The applications of DIDComm are virtually limitless. By combining easy-to-use complex cryptography, decentralized identities, and persistent person-to-person connections, DIDComm and the related DID architectures dramatically change and simplify any application or infrastructure requiring identity verification and secure communications.
supports DIDComm Standards activities
The DIDComm Messaging v2 standard is created and maintained by the DIDComm Working Group, which is a part of the Decentralized Identity Foundation. DIDComm Messaging v2 has recently attained DIF Ratified Standard status and is available for immediate inclusion in any software application. Anonyome Labs supports this ongoing effort as a co-chair of the DIDComm Working Group. For software implementers of the DIDComm standard, the DIDComm Users Group meets regularly to assist developers. The DIDComm community has created didcomm.org which contains documentation about the DIDComm standard and helps implementers with creating and publishing application-level protocols layered on top of the core DIDComm standard.

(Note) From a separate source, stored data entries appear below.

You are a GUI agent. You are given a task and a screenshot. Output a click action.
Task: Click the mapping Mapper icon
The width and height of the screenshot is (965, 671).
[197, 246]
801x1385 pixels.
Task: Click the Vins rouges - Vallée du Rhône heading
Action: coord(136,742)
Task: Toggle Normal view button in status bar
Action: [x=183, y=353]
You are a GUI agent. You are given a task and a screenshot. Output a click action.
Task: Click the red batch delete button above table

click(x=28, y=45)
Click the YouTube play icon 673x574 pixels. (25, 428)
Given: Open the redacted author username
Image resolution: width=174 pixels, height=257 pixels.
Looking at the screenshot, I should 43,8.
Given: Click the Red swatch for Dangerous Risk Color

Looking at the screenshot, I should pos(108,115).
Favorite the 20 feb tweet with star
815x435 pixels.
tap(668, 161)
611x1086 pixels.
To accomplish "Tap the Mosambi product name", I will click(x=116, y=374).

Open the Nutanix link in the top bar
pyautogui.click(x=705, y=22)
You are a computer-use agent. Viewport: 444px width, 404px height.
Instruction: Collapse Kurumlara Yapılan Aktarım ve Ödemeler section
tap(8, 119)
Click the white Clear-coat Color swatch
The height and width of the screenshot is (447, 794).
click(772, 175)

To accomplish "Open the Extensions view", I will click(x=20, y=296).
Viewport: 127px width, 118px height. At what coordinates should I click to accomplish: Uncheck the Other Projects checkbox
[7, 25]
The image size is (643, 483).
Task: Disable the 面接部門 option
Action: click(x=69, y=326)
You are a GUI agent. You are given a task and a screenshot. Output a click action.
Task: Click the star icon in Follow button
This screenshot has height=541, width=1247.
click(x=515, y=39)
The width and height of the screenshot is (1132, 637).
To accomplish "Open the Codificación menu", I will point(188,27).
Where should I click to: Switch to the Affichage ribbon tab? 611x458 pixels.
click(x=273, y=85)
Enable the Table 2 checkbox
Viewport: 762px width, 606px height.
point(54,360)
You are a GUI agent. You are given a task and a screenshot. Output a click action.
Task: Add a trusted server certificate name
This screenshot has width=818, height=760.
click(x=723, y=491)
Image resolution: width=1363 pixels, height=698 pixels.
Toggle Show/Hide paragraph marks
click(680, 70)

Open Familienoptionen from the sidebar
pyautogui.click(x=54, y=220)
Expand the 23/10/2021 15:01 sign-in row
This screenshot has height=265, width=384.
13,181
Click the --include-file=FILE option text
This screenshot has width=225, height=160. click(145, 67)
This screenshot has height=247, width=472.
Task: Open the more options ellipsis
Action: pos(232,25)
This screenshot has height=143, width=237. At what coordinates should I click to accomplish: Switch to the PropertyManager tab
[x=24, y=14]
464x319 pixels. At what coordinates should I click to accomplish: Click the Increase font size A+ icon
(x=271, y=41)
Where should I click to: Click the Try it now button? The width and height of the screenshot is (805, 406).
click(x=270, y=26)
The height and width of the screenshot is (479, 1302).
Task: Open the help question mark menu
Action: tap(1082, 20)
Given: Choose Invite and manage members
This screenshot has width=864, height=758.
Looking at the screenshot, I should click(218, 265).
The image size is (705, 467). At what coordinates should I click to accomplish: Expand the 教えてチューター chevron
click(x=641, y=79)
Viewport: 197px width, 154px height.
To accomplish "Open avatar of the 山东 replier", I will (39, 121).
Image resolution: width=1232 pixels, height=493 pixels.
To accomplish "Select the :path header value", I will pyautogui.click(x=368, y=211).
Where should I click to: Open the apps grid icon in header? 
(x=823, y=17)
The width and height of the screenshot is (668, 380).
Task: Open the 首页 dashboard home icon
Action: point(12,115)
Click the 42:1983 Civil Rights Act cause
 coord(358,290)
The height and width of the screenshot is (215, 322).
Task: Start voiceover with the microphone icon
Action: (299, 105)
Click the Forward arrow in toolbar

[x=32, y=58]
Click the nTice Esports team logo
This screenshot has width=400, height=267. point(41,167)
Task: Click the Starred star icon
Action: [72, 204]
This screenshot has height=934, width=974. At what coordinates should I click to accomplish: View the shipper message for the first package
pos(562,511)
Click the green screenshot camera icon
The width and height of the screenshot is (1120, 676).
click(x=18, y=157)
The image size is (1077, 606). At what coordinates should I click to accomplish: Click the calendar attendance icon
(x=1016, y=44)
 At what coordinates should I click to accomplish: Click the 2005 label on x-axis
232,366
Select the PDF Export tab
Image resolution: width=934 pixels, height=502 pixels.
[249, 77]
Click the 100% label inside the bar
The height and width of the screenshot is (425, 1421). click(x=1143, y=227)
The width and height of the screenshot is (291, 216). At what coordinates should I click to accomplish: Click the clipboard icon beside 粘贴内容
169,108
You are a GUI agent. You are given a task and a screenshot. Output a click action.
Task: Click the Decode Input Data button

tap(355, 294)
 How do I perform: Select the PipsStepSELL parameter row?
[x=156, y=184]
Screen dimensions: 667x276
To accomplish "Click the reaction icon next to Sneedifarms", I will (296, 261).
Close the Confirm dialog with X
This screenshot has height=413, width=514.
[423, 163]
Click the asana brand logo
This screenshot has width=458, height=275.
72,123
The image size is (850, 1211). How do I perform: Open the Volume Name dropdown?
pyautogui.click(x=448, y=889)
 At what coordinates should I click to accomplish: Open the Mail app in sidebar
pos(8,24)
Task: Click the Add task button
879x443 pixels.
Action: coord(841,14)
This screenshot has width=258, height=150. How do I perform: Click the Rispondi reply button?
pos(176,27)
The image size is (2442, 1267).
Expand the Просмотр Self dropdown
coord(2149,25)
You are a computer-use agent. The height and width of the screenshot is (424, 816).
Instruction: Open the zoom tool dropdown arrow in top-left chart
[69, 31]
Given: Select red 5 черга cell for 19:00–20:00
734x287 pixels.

DIDComm gives users complete control over their identity. Get on board
The main goal of DIDComm is to create a standards-based encrypted messaging methodology that is built upon DIDs and facilitates connections between participants using software applications built by different manufacturers. This cross-vendor interoperability is critical to the mission of the larger DI movement in that it diffuses control of the communication network such that no one vendor controls its operation and definition. DIDComm’s enveloping and routing processes further mask the identity of the sender and recipient and keep them hidden from network-based observers. By using DI elements (e.g., DIDs), DIDComm users first create their cryptographic identities and secondly use them to create peer relationships with other users, services, or platform providers. This gives end users complete control over their identity without being beholden to the changing policies of any particular platform provider. What’s more, the DID Exchange process we’ve covered in this whitepaper simplifies cryptographic key distribution without requiring single points of failure, such as key repositories or certificate authorities.